"...if the gentlemen of Virginia shall send us a dozen of their sons, we would take great care in their education, instruct them in all we know, and make men of them." Canasatego 1744
Always wondered if feeding them that mix up junk is detrimental or making them dependant on humans. We are not supposed to feed most other wildlife species. I refuse to maintain any product for them.
Compared to the total population of ruby-throats I doubt if feeders have a significant effect, beside which there are likely many other bottlenecks regulating their numbers.
To the best of my knowledge some ruby-throats do cross the Gulf of Mexico but the majority skirt around it along the Texas and Mexican Gulf Coast during a hot and dry time of year. Ain't much growing out there at that season.

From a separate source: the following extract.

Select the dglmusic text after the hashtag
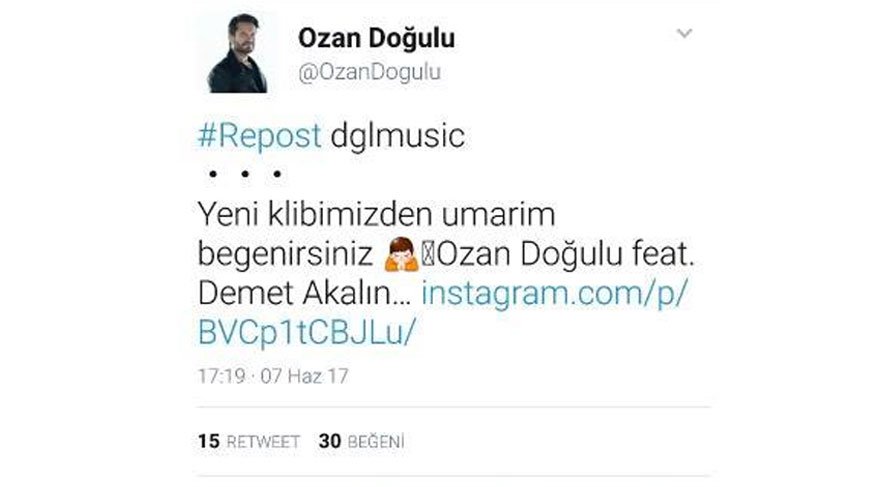This screenshot has height=487, width=880. [x=397, y=136]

Certainly Hawk Watch International puts up about twenty hummingbird feeders in a row at their hawk watch platform outside of Corpus Christi from August 15th through October and in the second half of September they get swarmed.
"...if the gentlemen of Virginia shall send us a dozen of their sons, we would take great care in their education, instruct them in all we know, and make men of them." Canasatego 1744
Me and my hummingbird pals will be placing you on ignore
Hummingbird pals?????
LOL!!!
This is the Grand Wizard, he lives in Brazil, and orders hits on those who denigrate hummingbirds......

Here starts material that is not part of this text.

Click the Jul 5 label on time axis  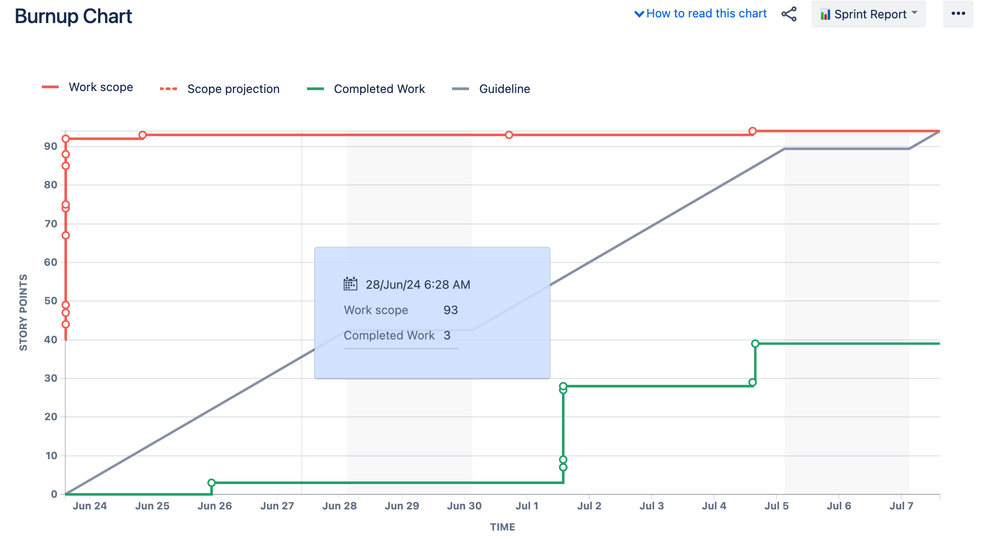click(x=776, y=506)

He looks harmless, so does the bird, but its actually a Peruvian Death Hummingbird, the only venomous hummingbird in the world.
"...if the gentlemen of Virginia shall send us a dozen of their sons, we would take great care in their education, instruct them in all we know, and make men of them." Canasatego 1744
I had a bunch, but the majority left the 1st day of September. Went from filling the feeders twice a day, to 3-4 days between fillings. Not empty then but I put fresh nectar in them anyway. miles
They're working these ornamentals right now. Just took this pic 5 mins ago. 3 flared off, one came right back (center of frame 2nd pic)
Fast forward to :50
BA- DOW!!!!
I freed one hung up in a garden spider's web once. It looked lifeless after I got it lose but stuck it's beak into nectar feeder anyway and eventually it started drinking little by little, came back from almost dead and just flew off like nothing ever happened.
I've read hummingbirds use spiderweb in building their nests so my guess is it either was trying to steal some web to build a nest, or feeding in my wife's flower garden beneath where the spider web was, and accidentally got hung in it.
I took my two feeders down last Sunday, supposedly so they will head south. I had one very irate hummingbird this morning!
As a side note, I was plagued with wasps and hornets all summer long on both of my feeders. They even tried to drive the hummingbirds away...
It ain't food shortage that drives them, its daylength and genetic programming.
If they waited for food supplies to run low they would never make it.
"...if the gentlemen of Virginia shall send us a dozen of their sons, we would take great care in their education, instruct them in all we know, and make men of them." Canasatego 1744
no feeders this year, but plenty of flowers they like. They're still hitting the cypress vines that surround our garden pretty hard.
I have a red stuffed Chinese doodad hanging on the outside of the glass storm door to keep birds from running into it. They hit that thing once in while thinking it's lunch.